In conclusion, our findings establish that TDG retains catalytic activity on DNA/RNA hybrid substrates in vitro and reveal previously unrecognized biochemical properties of TDG in this context. These results suggest several potential regulatory roles for R-loops and RNA during active DNA demethylation, but defining their physiological relevance and functional impact in cells will require future investigation. This work therefore provides a biochemical framework for exploring how TDG activity may intersect with R-loop biology.
Experimental procedures
Reagents
All synthetic oligonucleotides were either purchased from Integrated DNA Technologies or prepared by solid-phase synthesis on an Expedite 8909 DNA/RNA synthesizer. Nucleoside phosphoramidites and DNA synthesis reagents were purchased from Glen Research. Sulfo-Cyanine3 (Cy3; cat. No: 21320) and cyanine5 (Cy5; cat. No: 23320) NHS ester dyes were purchased from Lumiprobe Life Science Solutions. Pipes, 1M, pH 8.0 (cat. no: J60618.AK), sodium deoxycholate detergent (cat. no: 89904), N-lauroylsarcosine sodium salt, 95% (cat. no: J60040.09), Dynabeads Protein A for IPs (cat. no: 10001D), NP-40 Surfact-Amps Detergent (cat. no: 85124), Halt Protease Inhibitor cocktail (cat. no: 78430), NuPAGE LDS sample buffer (cat. no: NP0007), Goat anti-Rabbit IgG (H + L) highly cross-adsorbed secondary antibody, Alexa Fluor Plus 647 (cat. no: A32733), Lipofectamine 3000 Transfection Reagent (cat. no: L3000008) were purchased from Thermo Fisher Scientific. Hpy188I (cat. no: R0617S) and proteinase K (cat. no: P8107S) were purchased from New England Biolabs. Mouse IgG2a Isotype Control (cat. no: M5409-.1MG) and BL21Rosetta (DE3) (cat. no: 70954-3) were purchased from Sigma-Aldrich. Anti-DNA-RNA hybrid [S9.6] Antibody (cat. no: ENH001) was purchased from Kerafast, Inc. TDG polyclonal antibody (cat. no: 13370-1-AP) was purchased from Proteintech. Dry Powder Milk (cat. no: M17200-500.0) was purchased from RPI-Research Products International.

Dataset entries
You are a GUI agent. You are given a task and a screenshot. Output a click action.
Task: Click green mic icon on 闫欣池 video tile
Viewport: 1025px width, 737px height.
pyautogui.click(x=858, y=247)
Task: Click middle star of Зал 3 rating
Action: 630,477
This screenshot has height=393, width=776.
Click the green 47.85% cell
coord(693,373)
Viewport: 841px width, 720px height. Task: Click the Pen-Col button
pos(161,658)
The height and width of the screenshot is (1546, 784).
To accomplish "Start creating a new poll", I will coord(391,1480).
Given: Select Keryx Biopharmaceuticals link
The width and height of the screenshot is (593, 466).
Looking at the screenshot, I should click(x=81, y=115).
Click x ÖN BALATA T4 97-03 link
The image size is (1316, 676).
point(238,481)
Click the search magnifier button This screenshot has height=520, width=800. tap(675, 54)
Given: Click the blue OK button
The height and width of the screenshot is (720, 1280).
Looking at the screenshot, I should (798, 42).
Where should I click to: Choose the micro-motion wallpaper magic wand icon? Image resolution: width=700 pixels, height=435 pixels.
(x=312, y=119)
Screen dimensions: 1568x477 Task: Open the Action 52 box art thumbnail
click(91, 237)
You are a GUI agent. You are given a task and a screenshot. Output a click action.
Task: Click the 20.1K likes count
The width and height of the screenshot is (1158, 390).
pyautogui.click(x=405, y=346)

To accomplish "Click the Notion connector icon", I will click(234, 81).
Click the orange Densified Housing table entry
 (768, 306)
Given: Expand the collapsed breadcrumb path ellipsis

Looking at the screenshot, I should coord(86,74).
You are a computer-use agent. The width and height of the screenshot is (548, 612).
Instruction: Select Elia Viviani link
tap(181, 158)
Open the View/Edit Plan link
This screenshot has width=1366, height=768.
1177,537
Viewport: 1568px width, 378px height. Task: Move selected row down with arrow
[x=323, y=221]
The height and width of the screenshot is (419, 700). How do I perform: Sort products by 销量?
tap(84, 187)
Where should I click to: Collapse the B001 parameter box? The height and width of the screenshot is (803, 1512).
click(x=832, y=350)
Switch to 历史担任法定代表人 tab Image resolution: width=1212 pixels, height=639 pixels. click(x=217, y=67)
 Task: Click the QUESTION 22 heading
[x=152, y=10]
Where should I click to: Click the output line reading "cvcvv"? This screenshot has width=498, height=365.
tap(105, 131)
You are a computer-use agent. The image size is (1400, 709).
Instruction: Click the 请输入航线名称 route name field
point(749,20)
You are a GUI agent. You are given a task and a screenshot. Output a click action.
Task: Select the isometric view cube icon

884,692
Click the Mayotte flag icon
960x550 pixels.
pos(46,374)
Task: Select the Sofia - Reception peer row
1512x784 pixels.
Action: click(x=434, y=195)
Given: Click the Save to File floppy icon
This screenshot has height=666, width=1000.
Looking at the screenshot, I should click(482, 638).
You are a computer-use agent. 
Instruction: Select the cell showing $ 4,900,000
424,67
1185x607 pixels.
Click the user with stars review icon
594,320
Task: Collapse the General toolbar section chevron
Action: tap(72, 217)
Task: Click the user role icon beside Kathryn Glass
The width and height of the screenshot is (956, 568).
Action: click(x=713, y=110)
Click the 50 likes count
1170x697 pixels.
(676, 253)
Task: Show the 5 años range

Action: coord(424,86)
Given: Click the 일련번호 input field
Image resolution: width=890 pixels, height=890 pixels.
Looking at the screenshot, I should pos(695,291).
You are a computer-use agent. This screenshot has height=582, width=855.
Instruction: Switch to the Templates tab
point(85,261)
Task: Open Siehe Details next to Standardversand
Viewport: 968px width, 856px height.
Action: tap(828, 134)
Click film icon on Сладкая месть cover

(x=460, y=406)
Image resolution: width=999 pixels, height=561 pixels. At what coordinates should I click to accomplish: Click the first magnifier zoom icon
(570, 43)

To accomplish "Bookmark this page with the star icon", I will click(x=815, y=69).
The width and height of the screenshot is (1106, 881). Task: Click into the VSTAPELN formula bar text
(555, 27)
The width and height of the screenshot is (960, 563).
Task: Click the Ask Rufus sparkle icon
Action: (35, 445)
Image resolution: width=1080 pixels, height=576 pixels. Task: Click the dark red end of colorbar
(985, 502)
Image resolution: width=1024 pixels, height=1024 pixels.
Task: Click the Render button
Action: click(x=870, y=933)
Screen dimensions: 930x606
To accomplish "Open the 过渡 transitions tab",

▸ WHAT TO PRODUCE
In the passage above on TDG and DNA/RNA hybrids, write out the portion starting at "In conclusion, our" and ending at "with R-loop biology.".

▸ SOLUTION FOR THIS TASK
In conclusion, our findings establish that TDG retains catalytic activity on DNA/RNA hybrid substrates in vitro and reveal previously unrecognized biochemical properties of TDG in this context. These results suggest several potential regulatory roles for R-loops and RNA during active DNA demethylation, but defining their physiological relevance and functional impact in cells will require future investigation. This work therefore provides a biochemical framework for exploring how TDG activity may intersect with R-loop biology.